§ **Task requirements**
Repeat every record word for word and omit the images.

------------------------------------------------------------------------

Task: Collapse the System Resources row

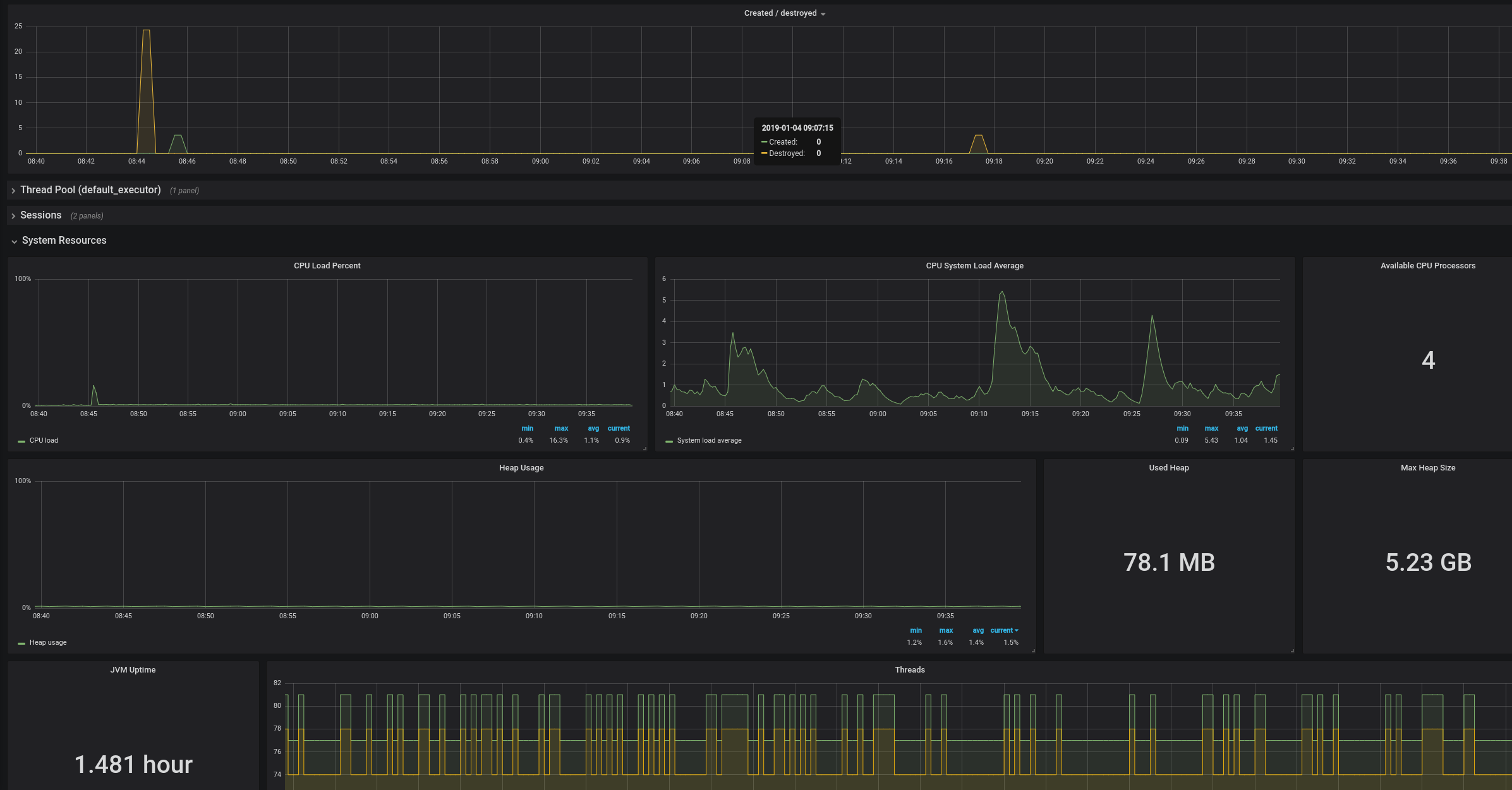Action: 14,241
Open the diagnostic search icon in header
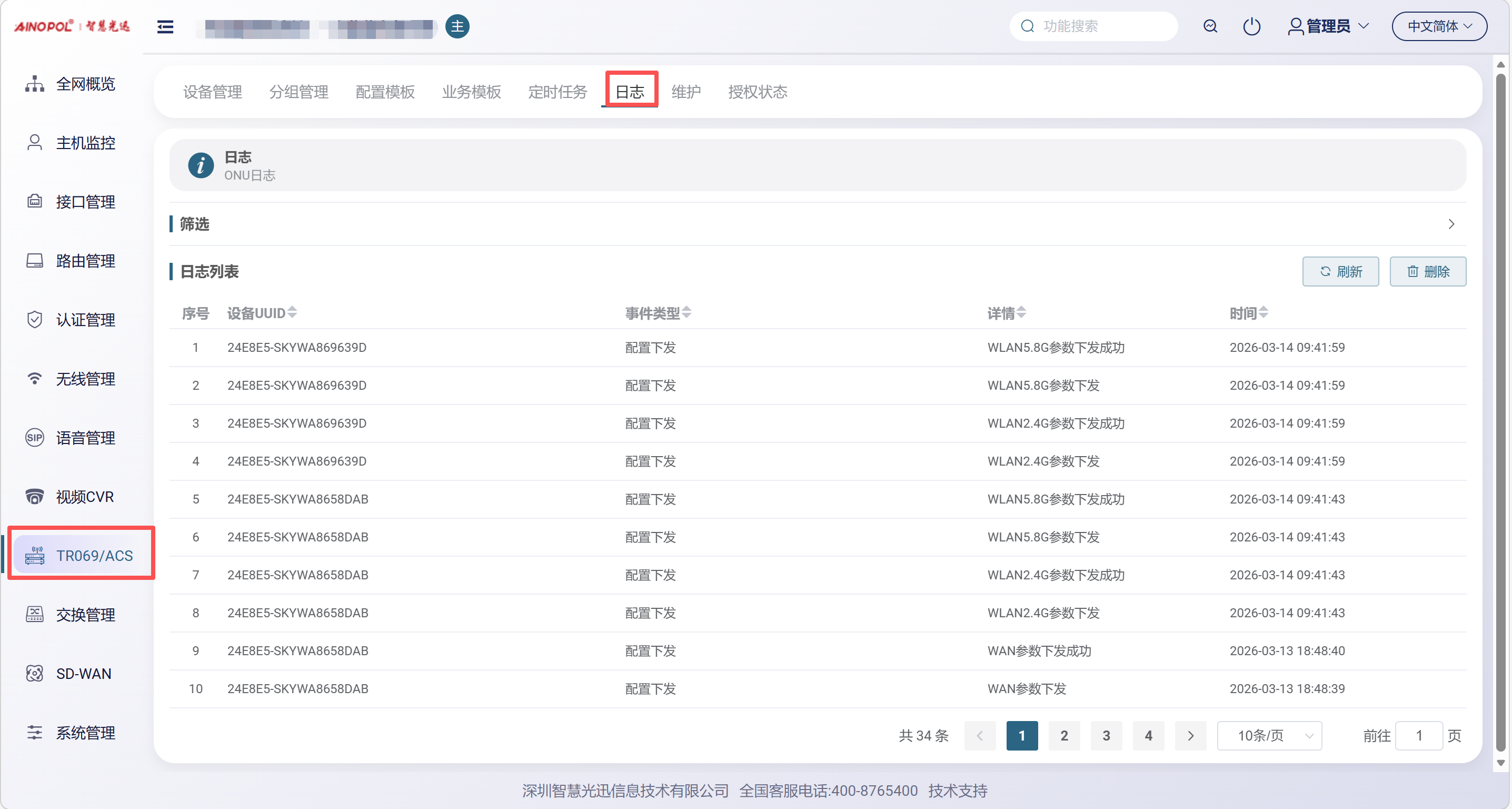The image size is (1512, 809). tap(1210, 26)
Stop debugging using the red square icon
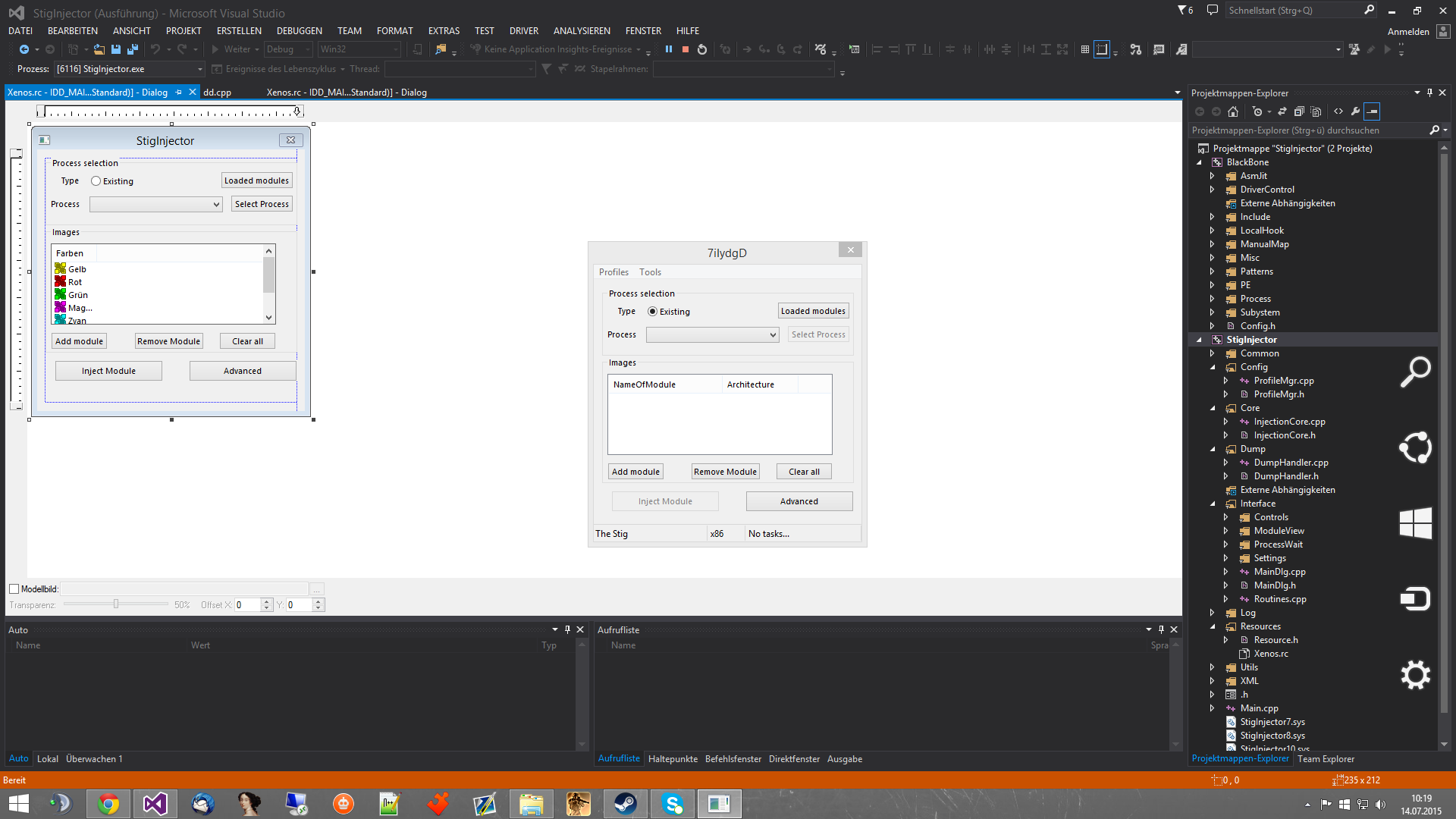1456x819 pixels. coord(686,49)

------------------------------------------------------------------------

§ **Finished exercise**
Task: Collapse the System Resources row

Action: 14,241
Open the diagnostic search icon in header
The image size is (1512, 809). tap(1210, 26)
Stop debugging using the red square icon
1456x819 pixels. coord(686,49)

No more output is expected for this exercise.